>> Begin
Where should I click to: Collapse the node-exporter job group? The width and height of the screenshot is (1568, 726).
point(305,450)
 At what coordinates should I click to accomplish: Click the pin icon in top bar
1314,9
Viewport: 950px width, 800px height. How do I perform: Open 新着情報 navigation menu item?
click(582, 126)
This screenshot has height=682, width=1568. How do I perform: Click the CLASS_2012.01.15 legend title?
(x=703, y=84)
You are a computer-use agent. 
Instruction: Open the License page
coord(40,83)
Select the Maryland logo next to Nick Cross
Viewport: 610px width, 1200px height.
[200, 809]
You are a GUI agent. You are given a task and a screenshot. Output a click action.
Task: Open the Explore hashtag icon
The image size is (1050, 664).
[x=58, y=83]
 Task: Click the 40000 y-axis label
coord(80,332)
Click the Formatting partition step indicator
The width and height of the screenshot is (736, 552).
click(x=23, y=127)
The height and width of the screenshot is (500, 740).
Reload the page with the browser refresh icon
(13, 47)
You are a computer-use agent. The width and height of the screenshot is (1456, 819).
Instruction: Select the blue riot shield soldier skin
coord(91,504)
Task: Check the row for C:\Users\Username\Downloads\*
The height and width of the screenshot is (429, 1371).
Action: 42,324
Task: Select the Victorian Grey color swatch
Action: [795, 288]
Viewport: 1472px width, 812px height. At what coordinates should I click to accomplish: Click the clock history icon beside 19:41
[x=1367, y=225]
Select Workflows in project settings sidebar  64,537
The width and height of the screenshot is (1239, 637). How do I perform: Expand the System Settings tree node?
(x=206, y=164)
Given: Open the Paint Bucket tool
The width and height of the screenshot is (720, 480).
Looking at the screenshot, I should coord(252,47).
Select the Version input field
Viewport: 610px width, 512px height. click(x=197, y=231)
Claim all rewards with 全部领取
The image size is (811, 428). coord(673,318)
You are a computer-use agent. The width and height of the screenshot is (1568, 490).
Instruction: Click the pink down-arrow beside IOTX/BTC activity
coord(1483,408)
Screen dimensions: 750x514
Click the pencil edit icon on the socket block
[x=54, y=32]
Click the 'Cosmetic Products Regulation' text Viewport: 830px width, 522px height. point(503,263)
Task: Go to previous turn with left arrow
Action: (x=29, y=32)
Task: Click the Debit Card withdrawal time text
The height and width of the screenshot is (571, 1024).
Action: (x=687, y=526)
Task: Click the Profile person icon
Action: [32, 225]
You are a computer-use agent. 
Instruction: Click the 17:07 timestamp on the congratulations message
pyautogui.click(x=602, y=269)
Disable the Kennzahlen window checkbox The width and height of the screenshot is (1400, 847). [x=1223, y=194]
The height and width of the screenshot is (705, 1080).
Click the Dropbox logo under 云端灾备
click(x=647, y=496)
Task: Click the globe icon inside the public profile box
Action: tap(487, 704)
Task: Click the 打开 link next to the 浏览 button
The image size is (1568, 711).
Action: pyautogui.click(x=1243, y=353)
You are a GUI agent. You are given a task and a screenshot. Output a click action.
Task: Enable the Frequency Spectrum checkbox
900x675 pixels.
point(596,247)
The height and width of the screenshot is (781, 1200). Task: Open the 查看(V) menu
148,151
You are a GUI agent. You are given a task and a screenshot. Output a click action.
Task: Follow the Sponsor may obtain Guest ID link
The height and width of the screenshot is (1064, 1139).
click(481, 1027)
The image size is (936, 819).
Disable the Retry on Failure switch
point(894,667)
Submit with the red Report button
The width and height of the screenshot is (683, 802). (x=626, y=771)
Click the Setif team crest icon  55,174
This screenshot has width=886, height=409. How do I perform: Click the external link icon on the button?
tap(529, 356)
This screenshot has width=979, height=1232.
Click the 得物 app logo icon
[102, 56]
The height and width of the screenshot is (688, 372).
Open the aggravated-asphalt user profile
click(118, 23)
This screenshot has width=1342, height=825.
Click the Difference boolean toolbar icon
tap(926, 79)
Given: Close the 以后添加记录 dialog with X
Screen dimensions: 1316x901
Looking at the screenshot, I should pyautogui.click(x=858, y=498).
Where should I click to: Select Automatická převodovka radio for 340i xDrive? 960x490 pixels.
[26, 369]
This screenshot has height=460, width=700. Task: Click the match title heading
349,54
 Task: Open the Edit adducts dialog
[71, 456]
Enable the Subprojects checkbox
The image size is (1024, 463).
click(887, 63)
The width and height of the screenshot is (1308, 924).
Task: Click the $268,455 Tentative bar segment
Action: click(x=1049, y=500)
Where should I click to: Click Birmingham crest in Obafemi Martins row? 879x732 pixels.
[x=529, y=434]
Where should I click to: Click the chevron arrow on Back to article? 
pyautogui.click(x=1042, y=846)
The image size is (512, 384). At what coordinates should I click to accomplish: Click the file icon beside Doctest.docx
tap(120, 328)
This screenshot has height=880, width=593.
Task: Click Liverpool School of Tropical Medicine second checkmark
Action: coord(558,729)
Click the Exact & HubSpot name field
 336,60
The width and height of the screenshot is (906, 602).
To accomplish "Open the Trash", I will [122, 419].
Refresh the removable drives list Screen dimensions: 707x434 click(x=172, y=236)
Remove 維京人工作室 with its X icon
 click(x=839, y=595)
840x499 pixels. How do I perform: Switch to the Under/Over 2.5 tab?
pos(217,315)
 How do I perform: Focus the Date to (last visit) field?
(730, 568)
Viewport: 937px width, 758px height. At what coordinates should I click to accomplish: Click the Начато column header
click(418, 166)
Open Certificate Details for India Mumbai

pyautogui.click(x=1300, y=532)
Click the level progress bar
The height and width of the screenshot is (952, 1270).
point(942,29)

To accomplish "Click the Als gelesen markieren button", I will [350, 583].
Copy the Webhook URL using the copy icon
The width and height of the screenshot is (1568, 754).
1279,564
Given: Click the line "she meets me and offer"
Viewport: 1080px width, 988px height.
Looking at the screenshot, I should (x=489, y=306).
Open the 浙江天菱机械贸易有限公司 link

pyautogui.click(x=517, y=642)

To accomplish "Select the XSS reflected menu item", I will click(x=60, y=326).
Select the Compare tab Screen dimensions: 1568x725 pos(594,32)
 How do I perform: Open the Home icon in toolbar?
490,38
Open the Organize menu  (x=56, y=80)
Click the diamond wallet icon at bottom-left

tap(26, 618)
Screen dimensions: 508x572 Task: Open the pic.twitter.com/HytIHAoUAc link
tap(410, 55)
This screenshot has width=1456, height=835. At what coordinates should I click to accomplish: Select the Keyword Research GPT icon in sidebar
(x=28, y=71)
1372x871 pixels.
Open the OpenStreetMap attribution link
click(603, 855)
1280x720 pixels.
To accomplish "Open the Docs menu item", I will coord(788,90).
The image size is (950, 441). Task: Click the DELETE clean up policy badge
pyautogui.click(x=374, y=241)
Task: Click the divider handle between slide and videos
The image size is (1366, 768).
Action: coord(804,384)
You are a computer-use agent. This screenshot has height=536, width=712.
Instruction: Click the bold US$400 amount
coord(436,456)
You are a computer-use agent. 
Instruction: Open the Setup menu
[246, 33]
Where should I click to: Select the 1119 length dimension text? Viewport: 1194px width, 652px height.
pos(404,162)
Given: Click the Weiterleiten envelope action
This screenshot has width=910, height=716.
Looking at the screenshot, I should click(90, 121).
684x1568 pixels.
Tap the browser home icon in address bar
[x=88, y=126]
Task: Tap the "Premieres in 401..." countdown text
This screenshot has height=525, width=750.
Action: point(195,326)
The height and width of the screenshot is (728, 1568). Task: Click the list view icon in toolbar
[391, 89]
>> End
— SHORT EXERCISE —
Extract every line of the records above that contains the string "toolbar".

— EXERCISE OUTPUT —
Click the Difference boolean toolbar icon
 How do I perform: Open the Home icon in toolbar?
The height and width of the screenshot is (728, 1568). Task: Click the list view icon in toolbar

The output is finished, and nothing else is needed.